I've been thinking about this topic a lot lately, and of course am distressed and disgusted by the trend toward censorship and the imposition of supposedly Biblical standards in schools.  And it has occurred to me that it's not really children these political leaders are trying to protect.  It is themselves; it is their own discomfort they are trying to legislate away.

It is an uncomfortable and disturbing time, after all.  Four years of Trump and the ensuing political rancor and divisiveness, the normalization of lying, mass shootings on the rise, Covid still and permanently among us, technology becoming more a more pervasive, invasive part of our lives, racial tension, sexual identity tension, the glut of information, disinformation, lies, rumors, and gossip available on the Internet.  It can feel for us elders as though everything we're used to is being upended.  I certainly feel it, the bewilderment of navigating a world that isn't mine any more, a world so changed as to feel almost unrecognizable.

During the late 60's and early 70's, when the women's liberation movement was right up there with the antiwar protests, the gay rights movement, and the social justice movement as a vehicle for change, I remember my dad saying that he didn't know if he was going to insult a woman by holding the door for her or not holding the door for her.  The etiquette he had learned was being torn to pieces.  Language was changing ("It's fire fighter, not fireman!"), mores were changing ("Why shouldn't two men get married?"), and it must have felt to my parents like an upside down world.  And let's face it: change is upsetting.

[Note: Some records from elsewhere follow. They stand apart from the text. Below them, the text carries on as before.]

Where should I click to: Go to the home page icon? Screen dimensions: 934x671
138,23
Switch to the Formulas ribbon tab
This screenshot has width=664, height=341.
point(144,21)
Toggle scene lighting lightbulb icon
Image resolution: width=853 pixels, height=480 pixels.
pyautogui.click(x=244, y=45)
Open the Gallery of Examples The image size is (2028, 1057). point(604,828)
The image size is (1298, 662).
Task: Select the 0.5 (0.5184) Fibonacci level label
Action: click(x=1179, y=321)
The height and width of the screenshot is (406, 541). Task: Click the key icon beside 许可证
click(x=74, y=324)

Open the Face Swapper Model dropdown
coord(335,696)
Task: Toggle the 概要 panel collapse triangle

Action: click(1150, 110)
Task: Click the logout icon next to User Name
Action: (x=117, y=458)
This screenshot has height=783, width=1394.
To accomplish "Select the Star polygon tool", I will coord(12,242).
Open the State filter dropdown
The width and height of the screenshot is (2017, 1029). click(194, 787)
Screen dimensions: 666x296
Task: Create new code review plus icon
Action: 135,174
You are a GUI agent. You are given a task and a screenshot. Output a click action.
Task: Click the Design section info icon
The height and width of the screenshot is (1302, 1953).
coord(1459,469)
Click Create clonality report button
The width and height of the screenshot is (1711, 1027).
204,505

The trouble is that some of our elected leaders, rather than helping the rest of this through these changes with grace and wisdom, are instead using their positions of power to make laws and pass bills meant to make the world more comfortable for them.  They don't really care about kids (although they are wildly fond of fetuses); they just want to feel better themselves, want the world to feel safer and more familiar.  It's kind of sad, really and I could feel sorry for them if they weren't such power-hungry imbeciles.